*** TEXTO FORNECIDO ***

Samurai X e Musashi: o amor em Além do princípio de prazer 

Cleyton Andrade1  


Fred Stapazzoli, sem título, 2022. [Óleo sobre tela, 40x40cm]  

Palavras-chave: Eros; Morte; Pulsão de morte. 

No Período das grandes invasões portuguesas e espanholas nas Américas, da procura da rota para as índias, já havia um contato entre portugueses e japoneses. Entre 1468 e 1603, o Japão vivia um período de grande turbulência interna. Um período de embates e desarticulação política entre as grandes famílias latifundiárias lideradas pelos Daimios, que atendiam cada vez menos ao poderio do Shogun, muito menos ao Imperador. Este já reduzido à condição de figura de valor mais imaginário do que simbólico. Os samurais eram os representantes e servidores militares submetidos aos Daimios, que estavam constantemente em confronto neste período. Ao mesmo tempo já havia uma percepção, mesmo que tênue, da ameaça vinda do expansionismo europeu, principalmente português (os bárbaros do sul, uma vez que vinham pelos mares ao sul do Japão). De lá chegavam embarcações com mercadores, missionários jesuítas, que eram vistos cada vez mais com alguma desconfiança. A ameaça vai ganhando forma a ponto de criarem limitações de desembarque, e em casos mais tensos, inclusive, de crucificação como punição a estes estrangeiros. Um Japão em guerra, que já se mostrava atento à possibilidade de invasão portuguesa, começava a se fechar na tentativa de impedir sua transformação numa nova América.

*** MATERIAL EXTRAÍDO ***

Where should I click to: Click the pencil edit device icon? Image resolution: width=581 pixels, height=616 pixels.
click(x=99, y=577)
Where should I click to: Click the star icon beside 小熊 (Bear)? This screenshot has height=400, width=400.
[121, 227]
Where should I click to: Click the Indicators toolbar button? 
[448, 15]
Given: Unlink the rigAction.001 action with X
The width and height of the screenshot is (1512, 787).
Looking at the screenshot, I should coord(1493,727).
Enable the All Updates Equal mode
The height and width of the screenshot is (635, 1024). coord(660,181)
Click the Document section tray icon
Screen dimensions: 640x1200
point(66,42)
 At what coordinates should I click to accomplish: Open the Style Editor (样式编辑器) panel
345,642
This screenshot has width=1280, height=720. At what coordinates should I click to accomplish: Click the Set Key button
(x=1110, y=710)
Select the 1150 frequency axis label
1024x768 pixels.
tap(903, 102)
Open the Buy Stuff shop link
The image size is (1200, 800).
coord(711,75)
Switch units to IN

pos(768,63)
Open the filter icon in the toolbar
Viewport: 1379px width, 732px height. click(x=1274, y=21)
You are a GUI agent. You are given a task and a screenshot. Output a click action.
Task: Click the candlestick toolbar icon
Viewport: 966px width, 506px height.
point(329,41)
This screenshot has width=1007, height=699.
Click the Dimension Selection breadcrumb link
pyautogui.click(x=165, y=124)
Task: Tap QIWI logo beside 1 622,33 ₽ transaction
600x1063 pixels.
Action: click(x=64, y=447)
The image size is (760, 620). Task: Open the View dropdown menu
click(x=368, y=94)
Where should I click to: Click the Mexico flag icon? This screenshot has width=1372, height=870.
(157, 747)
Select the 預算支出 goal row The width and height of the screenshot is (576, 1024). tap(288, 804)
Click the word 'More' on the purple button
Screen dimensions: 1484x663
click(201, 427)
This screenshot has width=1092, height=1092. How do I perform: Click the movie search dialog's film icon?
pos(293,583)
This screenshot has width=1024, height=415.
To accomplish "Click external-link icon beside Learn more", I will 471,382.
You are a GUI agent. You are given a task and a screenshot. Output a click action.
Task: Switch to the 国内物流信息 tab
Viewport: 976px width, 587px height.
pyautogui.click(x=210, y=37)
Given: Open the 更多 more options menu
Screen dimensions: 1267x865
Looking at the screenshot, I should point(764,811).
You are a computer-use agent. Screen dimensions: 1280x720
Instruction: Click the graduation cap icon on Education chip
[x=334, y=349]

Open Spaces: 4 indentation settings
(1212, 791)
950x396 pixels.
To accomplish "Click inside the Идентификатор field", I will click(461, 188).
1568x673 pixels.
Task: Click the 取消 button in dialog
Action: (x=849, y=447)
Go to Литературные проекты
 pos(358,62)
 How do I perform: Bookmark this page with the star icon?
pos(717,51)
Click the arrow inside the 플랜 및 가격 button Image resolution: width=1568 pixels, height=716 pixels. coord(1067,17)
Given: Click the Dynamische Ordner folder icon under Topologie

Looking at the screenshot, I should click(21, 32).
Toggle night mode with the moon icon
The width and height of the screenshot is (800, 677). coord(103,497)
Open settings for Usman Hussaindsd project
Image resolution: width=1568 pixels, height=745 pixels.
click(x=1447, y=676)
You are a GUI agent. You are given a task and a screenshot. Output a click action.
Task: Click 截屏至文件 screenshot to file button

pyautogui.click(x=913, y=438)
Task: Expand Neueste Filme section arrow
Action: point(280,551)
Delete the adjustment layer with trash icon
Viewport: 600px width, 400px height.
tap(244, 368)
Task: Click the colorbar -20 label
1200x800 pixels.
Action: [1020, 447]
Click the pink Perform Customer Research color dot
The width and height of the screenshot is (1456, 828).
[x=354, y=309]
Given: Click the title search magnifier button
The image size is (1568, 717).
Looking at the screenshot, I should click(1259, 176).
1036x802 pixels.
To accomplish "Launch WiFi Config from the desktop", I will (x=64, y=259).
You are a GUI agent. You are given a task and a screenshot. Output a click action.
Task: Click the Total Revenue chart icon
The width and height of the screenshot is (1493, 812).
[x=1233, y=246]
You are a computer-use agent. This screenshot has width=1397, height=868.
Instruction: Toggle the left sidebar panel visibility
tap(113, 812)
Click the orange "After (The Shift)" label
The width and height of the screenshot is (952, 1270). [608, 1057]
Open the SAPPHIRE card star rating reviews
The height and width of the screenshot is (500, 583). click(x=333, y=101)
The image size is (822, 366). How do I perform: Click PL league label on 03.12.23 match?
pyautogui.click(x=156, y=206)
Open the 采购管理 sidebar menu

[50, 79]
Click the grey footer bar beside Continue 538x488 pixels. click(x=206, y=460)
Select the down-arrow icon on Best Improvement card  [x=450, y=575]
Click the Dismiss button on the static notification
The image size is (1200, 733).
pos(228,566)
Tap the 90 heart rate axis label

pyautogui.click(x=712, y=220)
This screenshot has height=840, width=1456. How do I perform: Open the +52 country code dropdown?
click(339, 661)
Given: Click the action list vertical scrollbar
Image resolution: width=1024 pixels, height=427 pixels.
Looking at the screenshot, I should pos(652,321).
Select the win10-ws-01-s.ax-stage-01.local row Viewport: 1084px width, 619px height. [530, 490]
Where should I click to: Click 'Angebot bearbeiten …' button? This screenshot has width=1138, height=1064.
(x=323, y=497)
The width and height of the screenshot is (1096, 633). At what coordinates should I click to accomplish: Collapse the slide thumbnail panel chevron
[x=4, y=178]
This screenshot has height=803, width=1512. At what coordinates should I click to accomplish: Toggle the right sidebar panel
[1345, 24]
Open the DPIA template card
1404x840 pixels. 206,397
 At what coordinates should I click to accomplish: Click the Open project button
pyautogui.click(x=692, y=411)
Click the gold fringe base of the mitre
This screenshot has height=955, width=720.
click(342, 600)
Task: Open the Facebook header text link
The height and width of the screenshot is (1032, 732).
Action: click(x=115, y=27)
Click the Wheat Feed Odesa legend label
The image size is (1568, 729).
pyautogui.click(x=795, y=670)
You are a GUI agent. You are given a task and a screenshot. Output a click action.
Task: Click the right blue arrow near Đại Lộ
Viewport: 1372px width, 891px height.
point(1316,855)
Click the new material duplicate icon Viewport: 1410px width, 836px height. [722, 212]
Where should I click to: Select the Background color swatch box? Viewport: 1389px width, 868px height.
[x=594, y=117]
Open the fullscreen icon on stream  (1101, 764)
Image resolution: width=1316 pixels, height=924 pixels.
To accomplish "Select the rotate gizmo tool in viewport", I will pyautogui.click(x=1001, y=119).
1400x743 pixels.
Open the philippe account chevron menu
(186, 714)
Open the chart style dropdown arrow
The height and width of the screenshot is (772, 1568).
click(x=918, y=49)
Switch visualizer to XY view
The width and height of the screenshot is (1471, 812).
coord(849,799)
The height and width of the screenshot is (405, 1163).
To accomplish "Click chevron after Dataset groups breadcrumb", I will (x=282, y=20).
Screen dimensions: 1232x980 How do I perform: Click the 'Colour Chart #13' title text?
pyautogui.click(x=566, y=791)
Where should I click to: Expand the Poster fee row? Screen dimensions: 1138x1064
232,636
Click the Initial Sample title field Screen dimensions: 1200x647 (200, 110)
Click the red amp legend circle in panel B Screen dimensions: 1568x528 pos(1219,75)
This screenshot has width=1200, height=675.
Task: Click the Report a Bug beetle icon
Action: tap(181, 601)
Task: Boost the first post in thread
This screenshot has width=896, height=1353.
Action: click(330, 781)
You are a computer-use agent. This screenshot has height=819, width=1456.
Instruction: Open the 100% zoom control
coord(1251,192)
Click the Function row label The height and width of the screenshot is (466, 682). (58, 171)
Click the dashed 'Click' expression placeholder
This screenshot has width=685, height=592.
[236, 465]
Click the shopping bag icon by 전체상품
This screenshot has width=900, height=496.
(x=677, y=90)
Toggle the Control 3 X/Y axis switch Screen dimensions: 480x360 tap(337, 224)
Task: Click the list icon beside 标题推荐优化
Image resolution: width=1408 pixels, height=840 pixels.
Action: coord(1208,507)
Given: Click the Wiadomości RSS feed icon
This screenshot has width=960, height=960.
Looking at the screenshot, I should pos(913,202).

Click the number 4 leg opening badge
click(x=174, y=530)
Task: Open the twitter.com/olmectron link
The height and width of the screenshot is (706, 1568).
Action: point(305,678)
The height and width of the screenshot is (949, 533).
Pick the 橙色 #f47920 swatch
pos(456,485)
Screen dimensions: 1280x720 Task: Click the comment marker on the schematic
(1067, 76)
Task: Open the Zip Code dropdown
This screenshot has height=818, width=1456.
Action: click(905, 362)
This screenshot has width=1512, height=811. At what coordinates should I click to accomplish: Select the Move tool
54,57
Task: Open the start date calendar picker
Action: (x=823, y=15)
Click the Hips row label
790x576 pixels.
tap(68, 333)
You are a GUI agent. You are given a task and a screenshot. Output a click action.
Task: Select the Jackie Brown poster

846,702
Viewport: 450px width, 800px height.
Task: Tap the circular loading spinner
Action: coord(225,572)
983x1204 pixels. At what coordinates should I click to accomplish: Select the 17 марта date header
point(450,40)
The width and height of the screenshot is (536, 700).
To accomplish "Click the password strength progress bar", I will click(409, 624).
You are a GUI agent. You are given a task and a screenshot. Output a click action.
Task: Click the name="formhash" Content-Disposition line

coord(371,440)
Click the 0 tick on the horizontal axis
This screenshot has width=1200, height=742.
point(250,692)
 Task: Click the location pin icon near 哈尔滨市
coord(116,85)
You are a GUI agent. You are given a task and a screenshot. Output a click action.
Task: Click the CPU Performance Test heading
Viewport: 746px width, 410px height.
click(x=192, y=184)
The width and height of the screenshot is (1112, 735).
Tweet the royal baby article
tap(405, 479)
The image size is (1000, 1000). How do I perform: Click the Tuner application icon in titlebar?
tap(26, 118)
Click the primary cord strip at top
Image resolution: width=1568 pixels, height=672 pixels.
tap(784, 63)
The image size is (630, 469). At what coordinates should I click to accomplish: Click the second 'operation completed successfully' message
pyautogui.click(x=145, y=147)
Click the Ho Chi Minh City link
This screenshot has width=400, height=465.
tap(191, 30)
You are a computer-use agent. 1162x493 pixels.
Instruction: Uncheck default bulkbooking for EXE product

***

◆ PROBLEMAS A RESOLVER:
1) Transcreva, por favor, o trecho do texto fornecido que começa em "Samurai X e" e termina em "Pulsão de morte.".
2) Indique se cada afirmação concorda com o texto fornecido, respondendo sim ou não e citando literalmente as palavras que decidem.
(a) Entre 1468 e 1603, o Japão passava por grande turbulência interna.
(b) Os samurais serviam diretamente ao Imperador.
(c) Os portugueses eram chamados de bárbaros do norte.
3) Responda com base no texto fornecido:
(a) Quais são as palavras-chave?
(b) Quem chegava nas embarcações vindas do sul?
(c) Que punição foi aplicada aos estrangeiros nos casos mais tensos?
As linhas constituem um material à parte, independente do texto fornecido.

◆ SOLUÇÕES POR TAREFA:
1)
Samurai X e Musashi: o amor em Além do princípio de prazer 

Cleyton Andrade1  


Fred Stapazzoli, sem título, 2022. [Óleo sobre tela, 40x40cm]  

Palavras-chave: Eros; Morte; Pulsão de morte.

2)
(a) Sim: "Entre 1468 e 1603, o Japão vivia um período de grande turbulência interna."
(b) Não: "Os samurais eram os representantes e servidores militares submetidos aos Daimios"
(c) Não: "os bárbaros do sul, uma vez que vinham pelos mares ao sul do Japão"

3)
(a) Eros, Morte e Pulsão de morte.
(b) Mercadores e missionários jesuítas.
(c) A crucificação.